By default (having the program linked w/ multi-threaded MKL), all MKL routines will use all physical cores of your HW system. However, you may explicitly set a number of threads using MKL_NUM_THREADS environment variable.
As for your last question, MKL doesn't provide a mechanism for automatic code parallelization - it provides ready threaded functionality that could be used inusers' applications.
Thanks for the advice. Used the recommended "link line advisor", changed a link to mkl_intel_ilp64.lib and added the indicated compiler option. I chose static linking.
Windows task manager showed all processors doing something at once .. but total execution time of this part of the work (many calls to vslzConvExec) did not change. I'm in a situation where the "DIRECT" mode (direct convolution) is slightly faster than the "FFT" mode because the convolution kernel is fairly small (no bigger than 13x5). Tried both modes: DIRECT was same as before: FFT was a little faster than before.
I'm guessing that this means I'm limited by other overhead work. Any practical hints on what to do next?
If ones own code is running !OMP$ PARALLEL and we let the team enter an MKL function together, is MKL able to use the team instead of creating its own? I would think that would speed up use of MKL for small tasks since the overhead of team creation and destruction is gone.
You would clearly require the Intel OpenMP library for the code you have proposed, on the assumption that dgemm calls MKL. So, I don't see any reason for including the gemm call in your own OpenMP parallel region. The default KMP_BLOCKTIME would assure that the thread team persists beyond the end of your parallel region into the one created by MKL. On the other hand, with a loop length of only 10, particularly with partial vectorization available, it makes no sense to use OpenMP at all, and MKL sgemm would almost certainly choose a single thread, yet still not approach the performance of MATMUL. So, it may not even produce a measurable loss, supposing that your code implies running the same single thread gemm call on several threads.

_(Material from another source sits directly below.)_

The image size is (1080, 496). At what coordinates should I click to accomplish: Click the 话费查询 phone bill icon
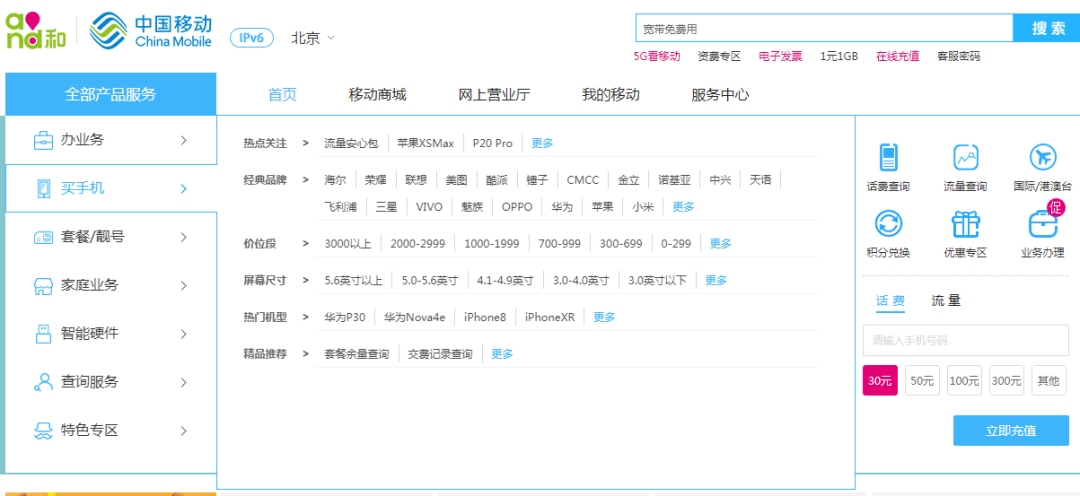(x=888, y=158)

I made up the simple example on the spur of the moment just to show what program flow I was taking about. My software does many hundreds of different do loops, calls to pardiso, dgemv and dgemm. Currently many of the larger do loops use omp parrallel do. When I call stuff from MKL my code is mostly single threaded. I am incuring overhead of starting and stopping the teams. I wondered if I could make use of directives such as master and single as required so that I could make my whole code one parallel region. So from what has been said it seams I can treat calls to MKL fuctions just like calls to my own functions and allow all threads to remain active.